Ama kaleci Uğurcan'ın yediği ilk gol, Uğurcan kariyerindeki bir kaleci yer miydi? Gerçi Uğurcan'ın yediği ilk goldeki hatasından sözü açtık ama ona gelene kadar sahada hangi arkadaşı üşüme vazife olan futbolunu oynadı? Ama Uğurcan'a özel bir parantez açmak istedim.
Uğurcan’ı tanımasam diyeceğim ki,"E normal, kalitesi bu kadar!" Ama öyle değil. Geçen sezon birçok Avrupa’nın büyük kulübü tarafından takip ediliyor, teklifler alıyordu. Ama bu sezon, asla geçen sezonki performansında değil. Neden? Ya Uğurcan yeteri kadar çalıştırılmıyor, ya da kendi kafasına bir sorun var ve maçlarda kendini tam olarak oyuna veremiyor.

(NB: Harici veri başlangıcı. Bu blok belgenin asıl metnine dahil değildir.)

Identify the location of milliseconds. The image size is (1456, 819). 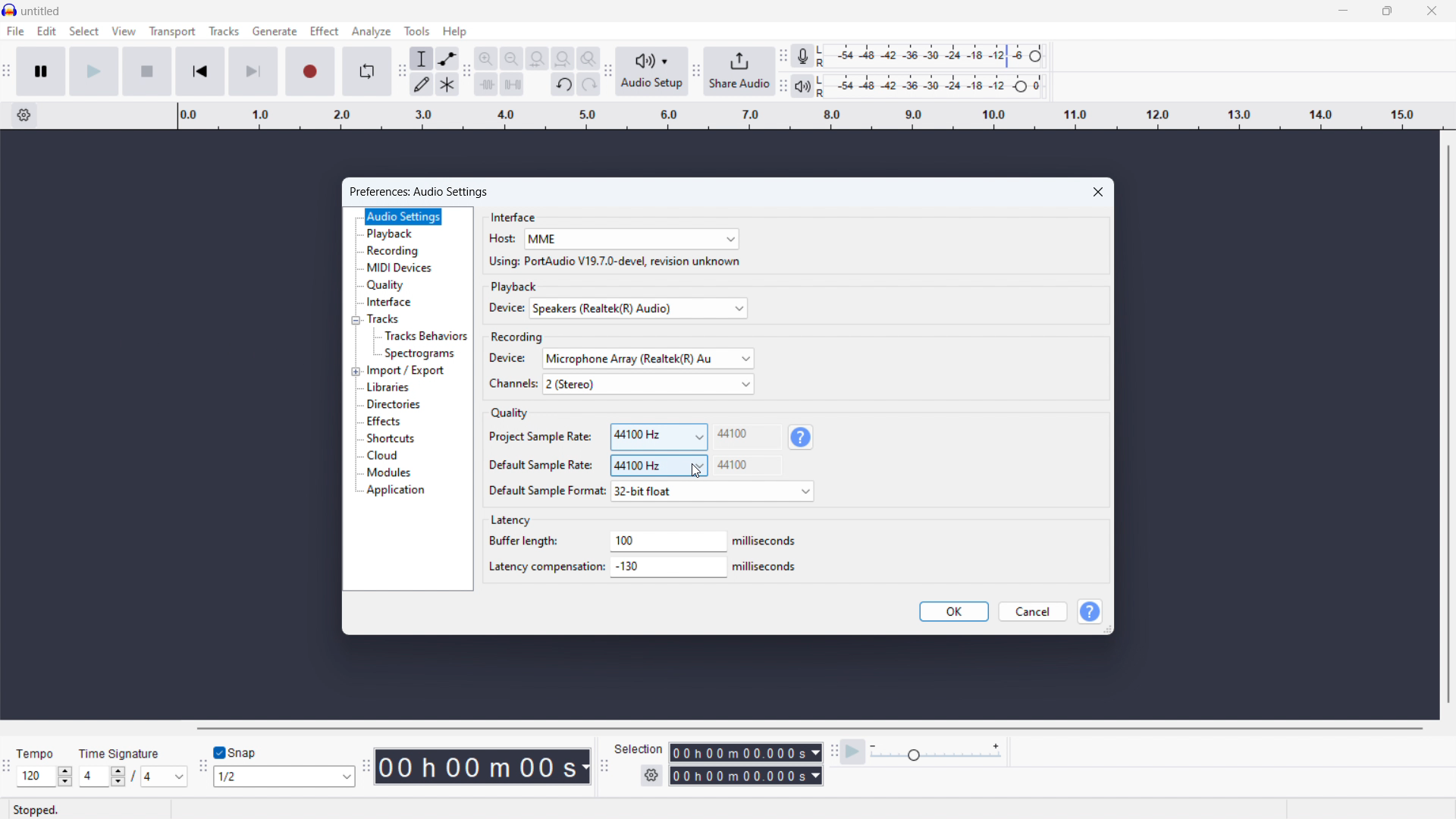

Gelelim Yusuf Yazıcı'ya....
Bizim bildiğimiz Yusuf Yazıcı eski Trabzonspor'daki Yusuf Yazıcı olsa ve A.Kadir alt yapıda oynadığı yer olan on numarada oynarsa ben iddia ediyorum ki Trabzonspor'un önünde kimse duramaz. Ama sonuçta altyapıdan yetişen bu çocuklarımız Trabzonspor 'u şampiyonluğa taşıyan yerlinin yerlisi futbolcular olarak kulüp tarihine damga vurmuş çocuklarımız.

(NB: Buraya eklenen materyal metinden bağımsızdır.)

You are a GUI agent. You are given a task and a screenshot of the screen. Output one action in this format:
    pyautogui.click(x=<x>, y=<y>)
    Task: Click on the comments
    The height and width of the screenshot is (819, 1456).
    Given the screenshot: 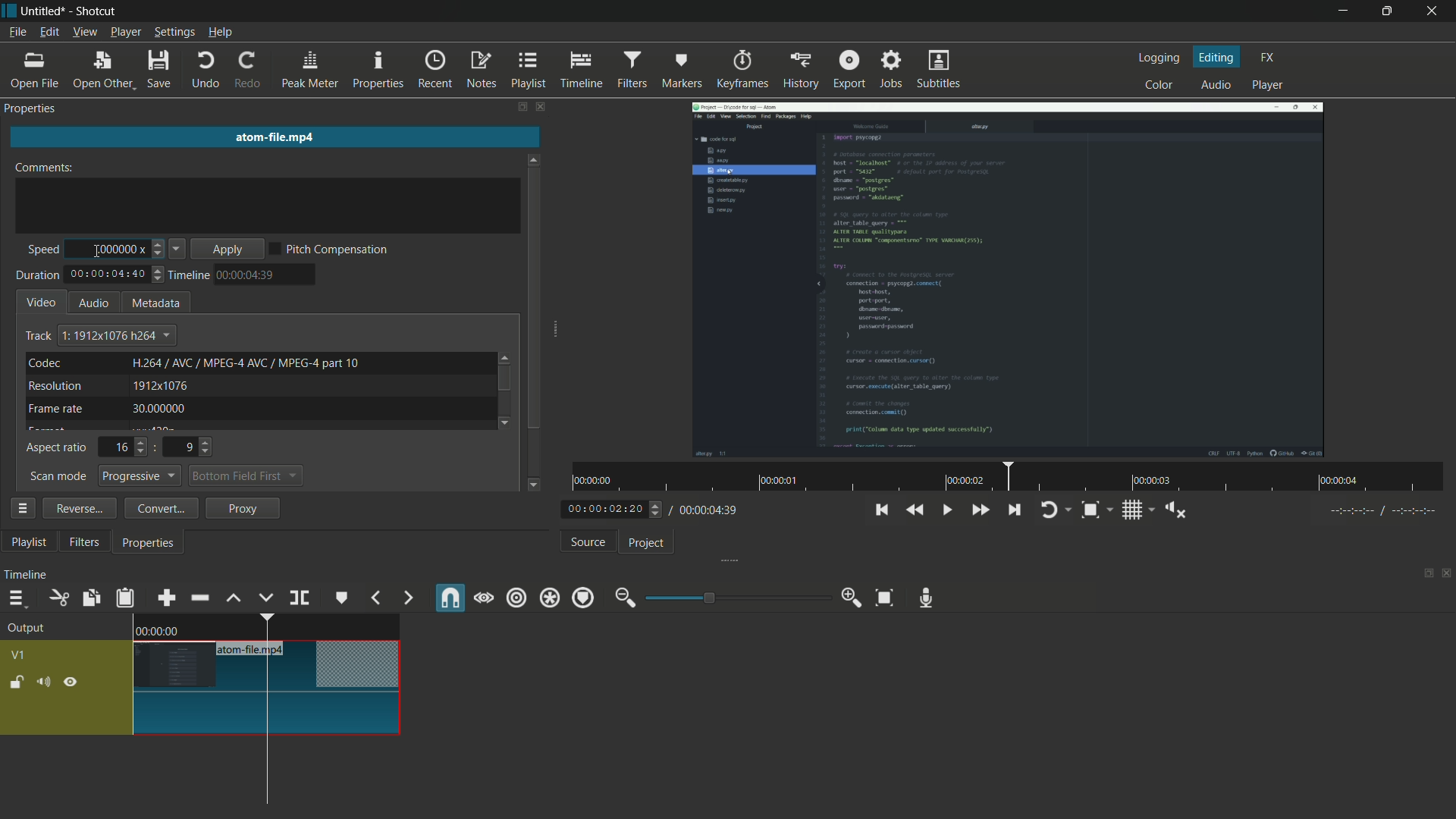 What is the action you would take?
    pyautogui.click(x=44, y=168)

Eğer bir sorunları varsa bu genç çocuklarımızdan ilk sorumlu olan Abdullah Hoca ve teknik heyettir. O çocukların psikolojik durumundan tutun da form grafiklerinin üst düzey olmamasındaki nedenleri araştırıp bulmak ve gidermeleri için yardımcı olmak en başta Abdullah hocanın işidir.
Bu yapılıyor mu?
Bilemem!
Ya da çok şey biliyorum da şu anda önemli bir Giresunspor maçı öncesi kimseyi üzmek istemem! Ancak bu konuda ilk sorumlu olarak Abdullah hocayı göstermek de kendileri de aynaya bakıp, kendilerine, “Biz ne yapıyoruz?” diye sormalıdırlar. Onun için Giresunspor maçı öncesi şimdilik son söz olarak şunu söylemek istiyorum.
Titreyin ve kendinize gelin.
Sizin yerinizde olmak isteyen milyonlarca Trabzonlu çocuk var. Sizin giydiğiniz Trabzonspor formasını giymek isteyen yine milyonlarca Trabzonlu ya da Trabzonlu olmayan genç var. Hiç olmazsa onlara kötü örnek olmayın. Hadi bakalım toparlayın kendinizi. Henüz kaybedilmiş hiçbir şey yok ve önümüzde çok daha maç var.Sizde de başarılı olmak ve sizden istenenleri yapmak isteyen milyonlarca taraftarın isteğini yerine getirin.
SAHADA OLMAZSA TRİBÜNDE!
Trabzonspor-Fenerbahçe maçını iyi bir mücadele ve 2-0 gibi net bir skorla kazanınca, Trabzonspor düşmanları hırslarından ne yapacaklarını bilemedikleri için, düşünmüşler düşünmüşler ve “Trabzonspor'u tribünde cezalandıralım” demişler ki, Trabzonspor tribünlerine Fener maçı nedeniyle büyük ceza kesmişler.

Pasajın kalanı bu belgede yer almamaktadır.